--- Quoted text ---
Begin

Rain Part Deux

October 18, 2008 at 7:00 am (tales of the boyfs) (, , , )

 

 

I eventually got used to the Frenchkissing.

 

But the thing about kissing that way is, once you started doing that, eventually it has to lead to something more. Your partner looks forward to covering the rest of the bases and wants to accomplish that soon. A day before I was about to fly home for semestral break, Rain and I went to watch a movie. As we kissed in the dark, he started putting his hands around my face. Eventually, he started kissing my earlobe and neck region and when his hand started going lower, aiming for my breasts, I finally panicked and grabbed his hand to stop him.

 

Repeatedly. As one failed attempt just made him want to do another.

 

And another.

 

And still another.

 

While I continually refused to let him.

 

It got to a point that I didn’t want him to even kiss me anymore, because it will only give him an opportunity to try to attempt to put his hand inside my shirt again. But I never got mad at him, just kept stopping him whenever he tried to cop a feel. When we left the moviehouse, it was as if nothing out of the ordinary happened and we did not even discuss the incident except for his passing comment that he was sleepy and that next time, we should sleep together in a place somewhere in Sta. Mesa. I mumbled yes, not really thinking much about it, assuming that sleeping together meant relaxing and simply talking with each other while resting our weary backs in a bed until we actually literally fall asleep, and I was completely unaware then that Sta. Mesa was filled with a lot of cheap motels that offered plenty of short-time bargains.

End

--- Exercise task 1 ---
Reproduce the whole post about Rain above, word for word.

--- Exercise materials ---
Begin

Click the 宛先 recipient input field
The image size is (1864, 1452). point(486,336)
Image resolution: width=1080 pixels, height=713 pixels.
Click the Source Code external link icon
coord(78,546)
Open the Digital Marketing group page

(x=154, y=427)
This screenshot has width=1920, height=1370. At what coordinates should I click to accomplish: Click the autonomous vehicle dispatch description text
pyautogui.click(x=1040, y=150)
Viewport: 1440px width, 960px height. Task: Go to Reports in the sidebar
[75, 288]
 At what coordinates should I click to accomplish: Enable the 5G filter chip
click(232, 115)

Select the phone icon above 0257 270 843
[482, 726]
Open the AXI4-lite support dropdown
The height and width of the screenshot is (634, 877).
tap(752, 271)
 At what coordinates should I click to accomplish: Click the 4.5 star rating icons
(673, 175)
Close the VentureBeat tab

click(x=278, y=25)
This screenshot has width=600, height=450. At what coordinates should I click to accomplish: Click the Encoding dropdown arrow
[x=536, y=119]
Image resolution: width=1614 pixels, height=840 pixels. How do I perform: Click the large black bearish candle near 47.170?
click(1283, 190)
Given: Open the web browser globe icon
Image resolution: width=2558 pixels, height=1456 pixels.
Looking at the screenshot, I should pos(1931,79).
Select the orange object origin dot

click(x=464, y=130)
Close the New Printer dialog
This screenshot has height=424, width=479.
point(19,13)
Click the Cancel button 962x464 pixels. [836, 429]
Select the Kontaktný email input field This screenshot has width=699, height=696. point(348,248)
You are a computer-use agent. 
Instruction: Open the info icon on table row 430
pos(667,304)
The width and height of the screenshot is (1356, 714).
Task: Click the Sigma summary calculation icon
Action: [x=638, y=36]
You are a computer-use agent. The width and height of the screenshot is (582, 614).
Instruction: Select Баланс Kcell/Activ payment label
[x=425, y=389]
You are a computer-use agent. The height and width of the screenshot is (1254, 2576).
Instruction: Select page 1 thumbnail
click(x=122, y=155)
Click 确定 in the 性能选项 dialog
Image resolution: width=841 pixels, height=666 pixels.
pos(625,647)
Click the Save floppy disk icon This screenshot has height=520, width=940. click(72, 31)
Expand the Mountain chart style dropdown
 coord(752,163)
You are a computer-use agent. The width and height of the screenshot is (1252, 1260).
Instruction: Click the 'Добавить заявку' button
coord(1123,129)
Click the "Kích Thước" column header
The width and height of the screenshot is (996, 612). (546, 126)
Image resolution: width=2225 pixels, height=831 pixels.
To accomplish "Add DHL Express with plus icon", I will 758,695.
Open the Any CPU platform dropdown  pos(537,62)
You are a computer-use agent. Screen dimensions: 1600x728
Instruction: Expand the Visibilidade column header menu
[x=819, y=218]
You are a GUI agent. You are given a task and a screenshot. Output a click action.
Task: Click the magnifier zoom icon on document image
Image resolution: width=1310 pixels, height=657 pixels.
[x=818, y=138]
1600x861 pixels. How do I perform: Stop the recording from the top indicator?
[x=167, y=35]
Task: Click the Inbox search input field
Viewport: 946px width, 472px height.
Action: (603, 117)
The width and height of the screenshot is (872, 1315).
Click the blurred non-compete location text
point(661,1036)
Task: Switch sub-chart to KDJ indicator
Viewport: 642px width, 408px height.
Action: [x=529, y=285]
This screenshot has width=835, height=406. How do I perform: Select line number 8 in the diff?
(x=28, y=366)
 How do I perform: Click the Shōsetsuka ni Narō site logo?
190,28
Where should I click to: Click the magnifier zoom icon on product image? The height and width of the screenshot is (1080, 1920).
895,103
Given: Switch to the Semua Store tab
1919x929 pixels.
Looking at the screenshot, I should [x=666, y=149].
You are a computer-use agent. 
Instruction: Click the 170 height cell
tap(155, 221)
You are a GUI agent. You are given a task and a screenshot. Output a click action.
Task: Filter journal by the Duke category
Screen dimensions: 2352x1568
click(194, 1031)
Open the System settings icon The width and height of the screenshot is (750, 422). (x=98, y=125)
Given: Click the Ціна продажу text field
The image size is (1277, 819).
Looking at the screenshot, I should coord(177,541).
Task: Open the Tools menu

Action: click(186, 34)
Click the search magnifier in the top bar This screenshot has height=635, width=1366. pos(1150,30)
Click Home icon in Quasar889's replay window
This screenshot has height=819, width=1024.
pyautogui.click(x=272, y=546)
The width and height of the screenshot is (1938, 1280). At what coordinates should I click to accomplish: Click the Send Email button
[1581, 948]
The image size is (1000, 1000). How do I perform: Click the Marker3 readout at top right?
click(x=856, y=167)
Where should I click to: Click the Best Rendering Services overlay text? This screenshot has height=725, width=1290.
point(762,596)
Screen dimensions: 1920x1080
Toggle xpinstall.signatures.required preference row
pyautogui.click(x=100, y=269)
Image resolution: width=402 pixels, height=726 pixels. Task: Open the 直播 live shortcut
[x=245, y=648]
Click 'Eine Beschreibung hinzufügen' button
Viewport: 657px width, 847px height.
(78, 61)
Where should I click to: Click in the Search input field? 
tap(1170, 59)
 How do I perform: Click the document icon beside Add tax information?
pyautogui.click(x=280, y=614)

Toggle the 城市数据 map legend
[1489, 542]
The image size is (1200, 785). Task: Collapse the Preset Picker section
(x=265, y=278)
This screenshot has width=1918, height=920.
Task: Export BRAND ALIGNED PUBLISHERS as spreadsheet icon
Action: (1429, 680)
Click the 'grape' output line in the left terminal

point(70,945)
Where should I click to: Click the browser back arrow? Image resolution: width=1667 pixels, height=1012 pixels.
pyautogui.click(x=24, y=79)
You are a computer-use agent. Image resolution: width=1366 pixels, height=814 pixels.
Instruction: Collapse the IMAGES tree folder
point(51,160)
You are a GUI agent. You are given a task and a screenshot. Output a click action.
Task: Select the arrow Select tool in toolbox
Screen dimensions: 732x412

End

--- Exercise task 2 ---
In the listing, duplicate the lines from the line with "Where should I click to: Click in" up to and including the line with "pyautogui.click(x=24, y=79)".

--- Written solution 1 ---
Rain Part Deux

October 18, 2008 at 7:00 am (tales of the boyfs) (, , , )

 

 

I eventually got used to the Frenchkissing.

 

But the thing about kissing that way is, once you started doing that, eventually it has to lead to something more. Your partner looks forward to covering the rest of the bases and wants to accomplish that soon. A day before I was about to fly home for semestral break, Rain and I went to watch a movie. As we kissed in the dark, he started putting his hands around my face. Eventually, he started kissing my earlobe and neck region and when his hand started going lower, aiming for my breasts, I finally panicked and grabbed his hand to stop him.

 

Repeatedly. As one failed attempt just made him want to do another.

 

And another.

 

And still another.

 

While I continually refused to let him.

 

It got to a point that I didn’t want him to even kiss me anymore, because it will only give him an opportunity to try to attempt to put his hand inside my shirt again. But I never got mad at him, just kept stopping him whenever he tried to cop a feel. When we left the moviehouse, it was as if nothing out of the ordinary happened and we did not even discuss the incident except for his passing comment that he was sleepy and that next time, we should sleep together in a place somewhere in Sta. Mesa. I mumbled yes, not really thinking much about it, assuming that sleeping together meant relaxing and simply talking with each other while resting our weary backs in a bed until we actually literally fall asleep, and I was completely unaware then that Sta. Mesa was filled with a lot of cheap motels that offered plenty of short-time bargains.

--- Written solution 2 ---
Where should I click to: Click in the Search input field? 
tap(1170, 59)
 How do I perform: Click the document icon beside Add tax information?
pyautogui.click(x=280, y=614)

Toggle the 城市数据 map legend
[1489, 542]
The image size is (1200, 785). Task: Collapse the Preset Picker section
(x=265, y=278)
This screenshot has width=1918, height=920.
Task: Export BRAND ALIGNED PUBLISHERS as spreadsheet icon
Action: (1429, 680)
Click the 'grape' output line in the left terminal

point(70,945)
Where should I click to: Click the browser back arrow? Image resolution: width=1667 pixels, height=1012 pixels.
pyautogui.click(x=24, y=79)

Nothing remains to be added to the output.